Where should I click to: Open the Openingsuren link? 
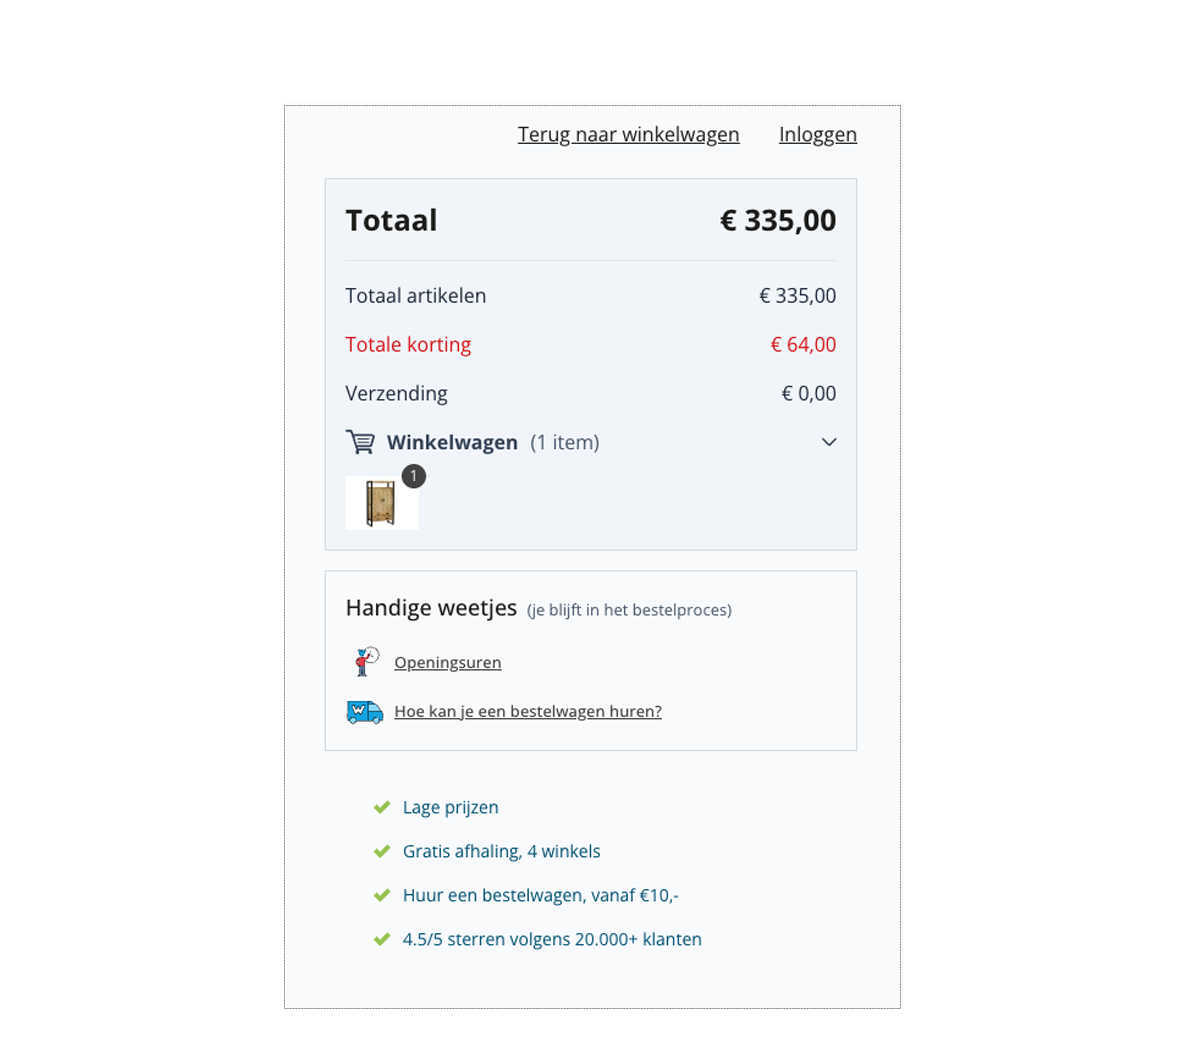coord(447,662)
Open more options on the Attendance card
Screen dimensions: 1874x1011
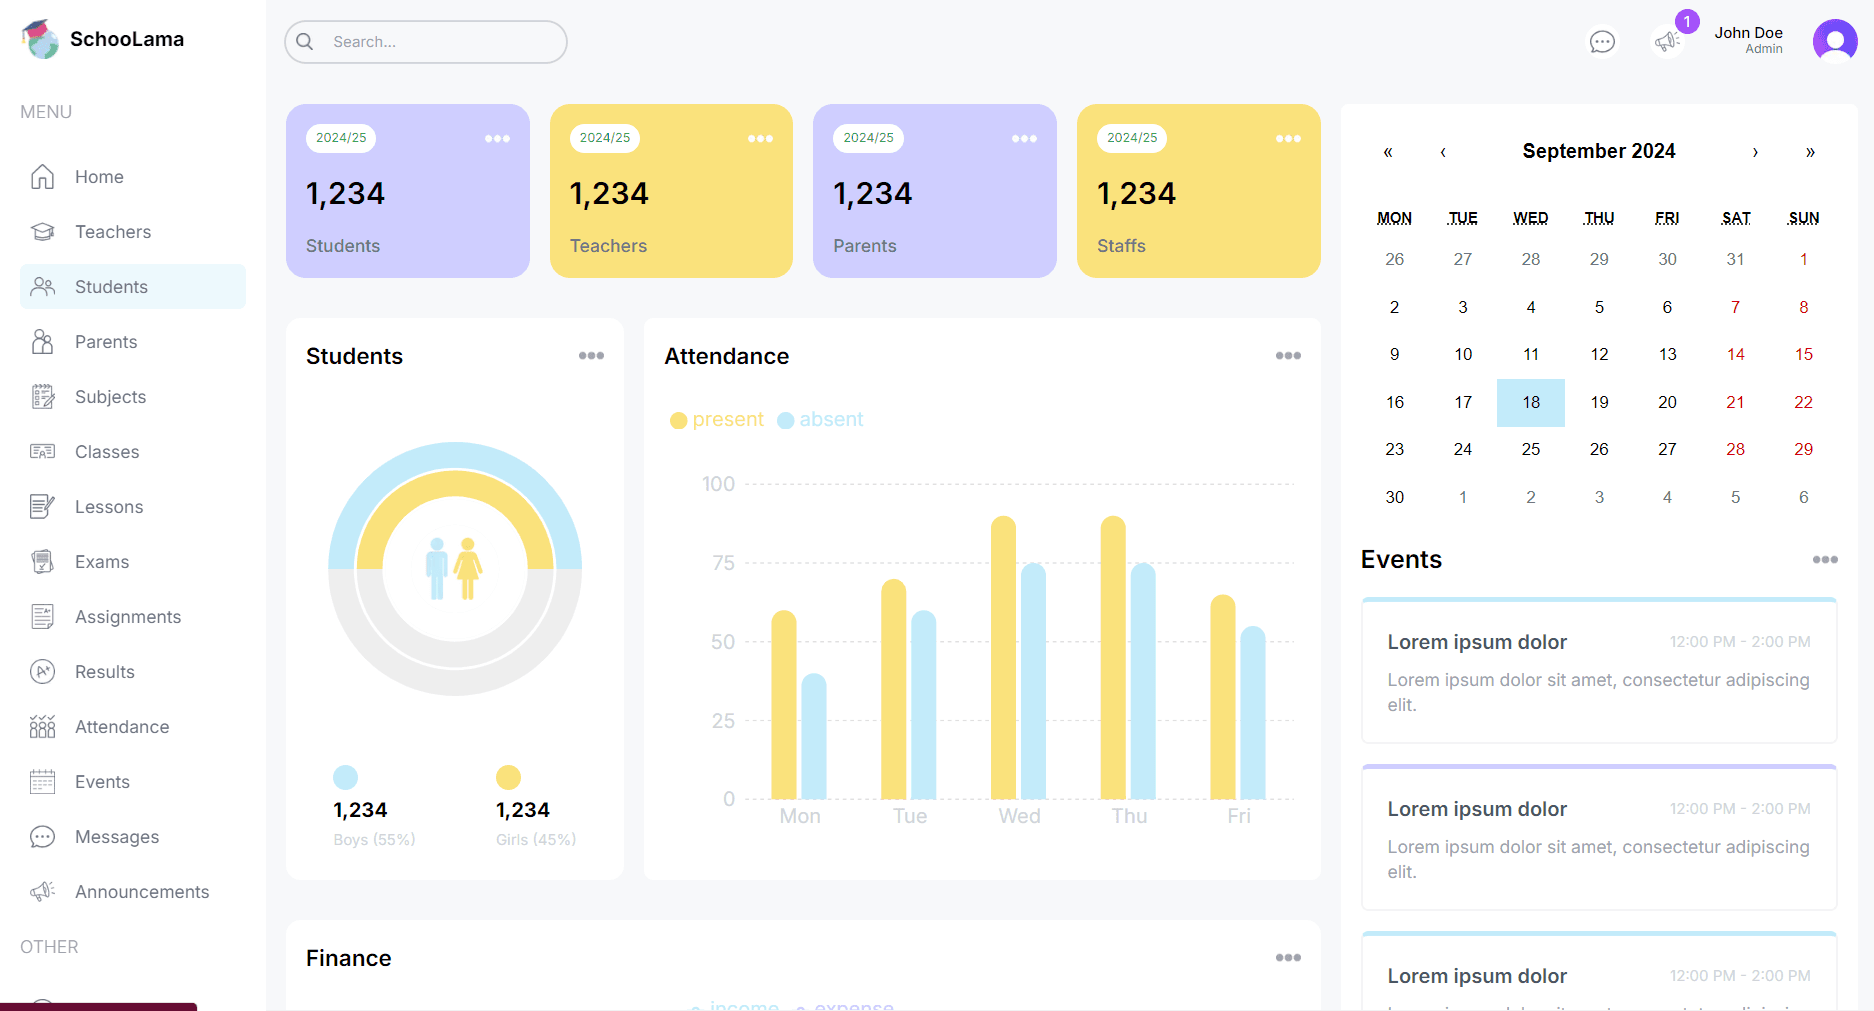[x=1288, y=356]
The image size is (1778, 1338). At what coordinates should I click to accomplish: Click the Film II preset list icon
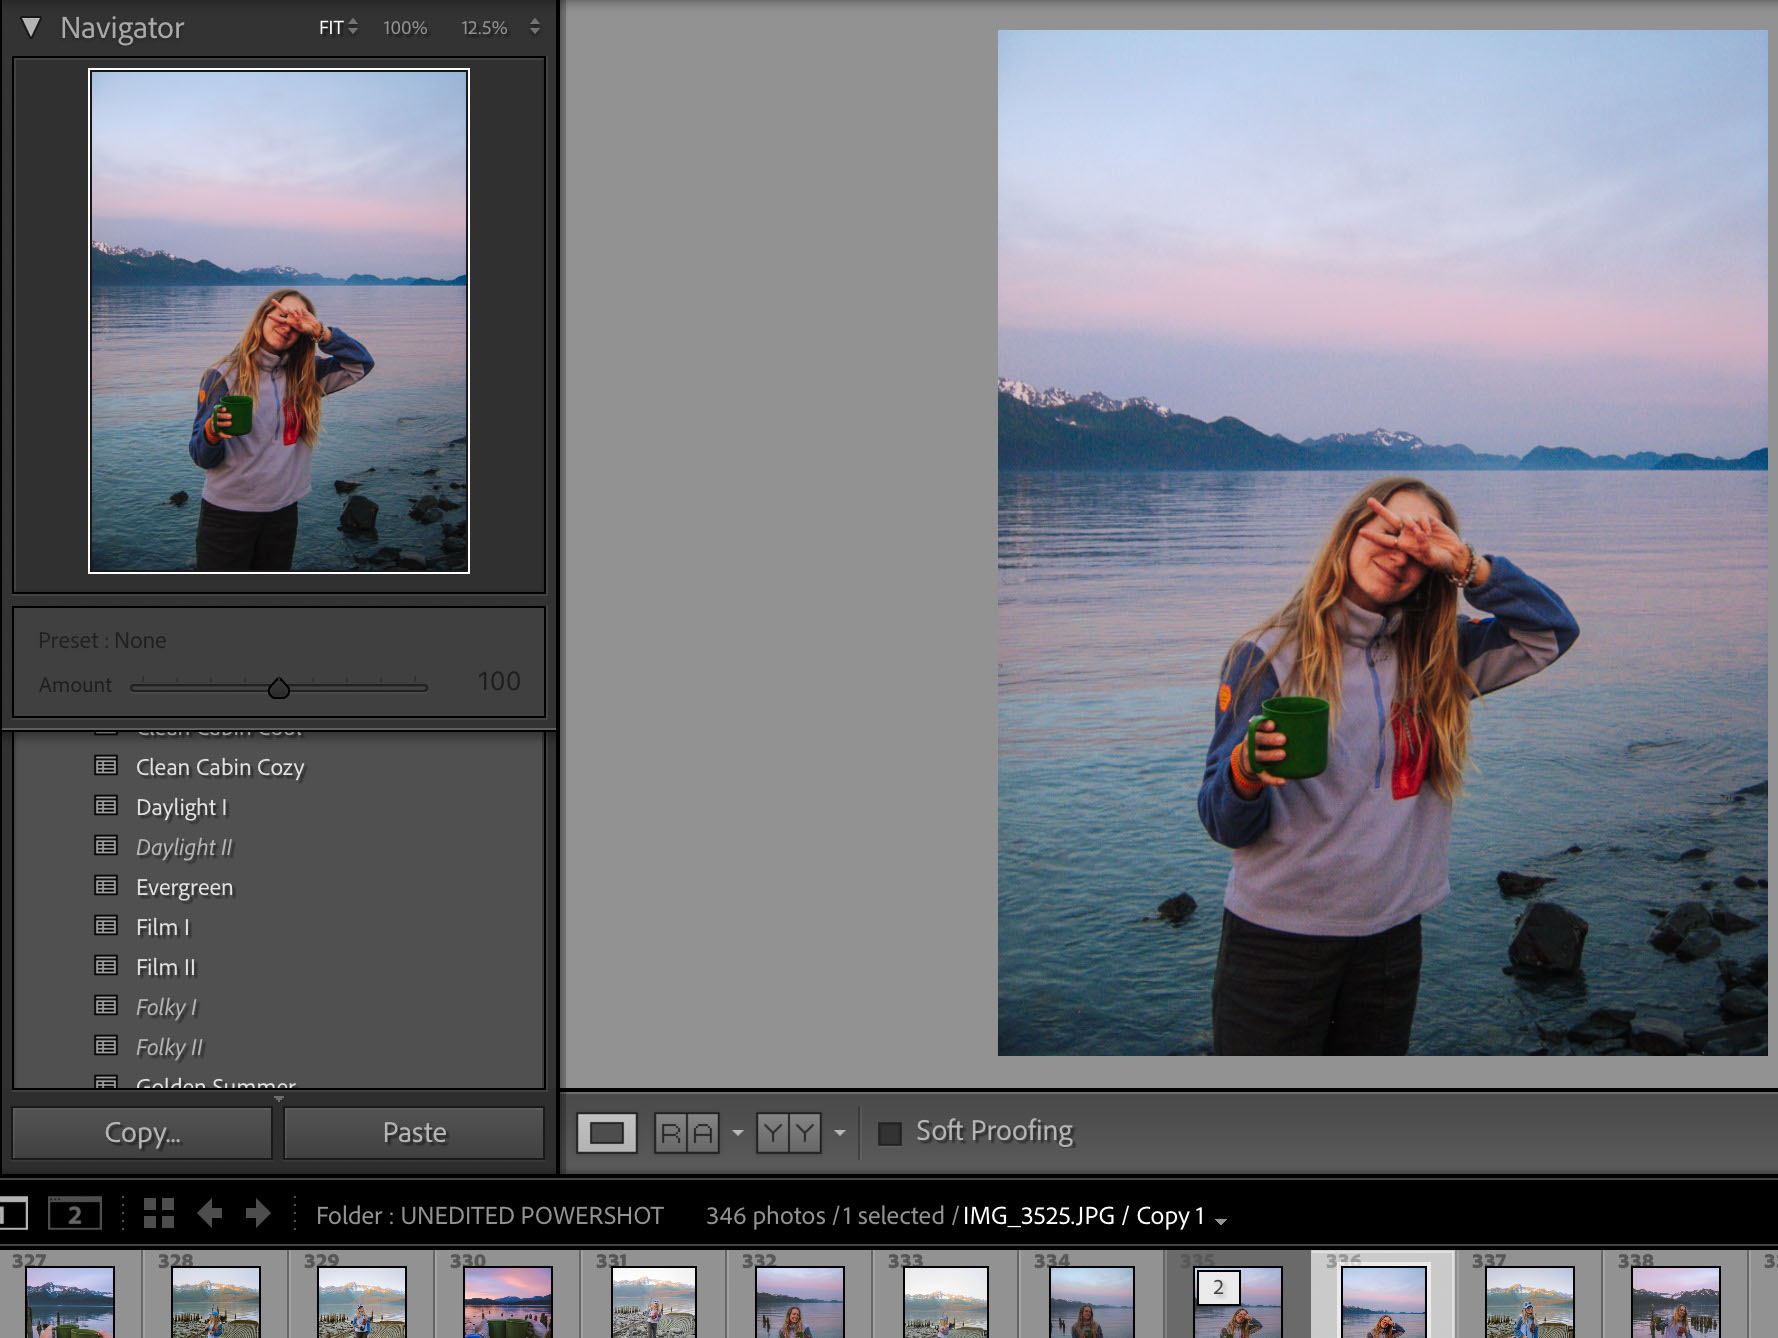coord(106,966)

● ● ●

### Exercise brief
Do not include pictures. Copy only the lines running from the line with "Screen dimensions: 1874x1011" through the last line of the records, exactly as they appear.

### Exercise output
Screen dimensions: 1874x1011
[x=1288, y=356]
The image size is (1778, 1338). At what coordinates should I click to accomplish: Click the Film II preset list icon
coord(106,966)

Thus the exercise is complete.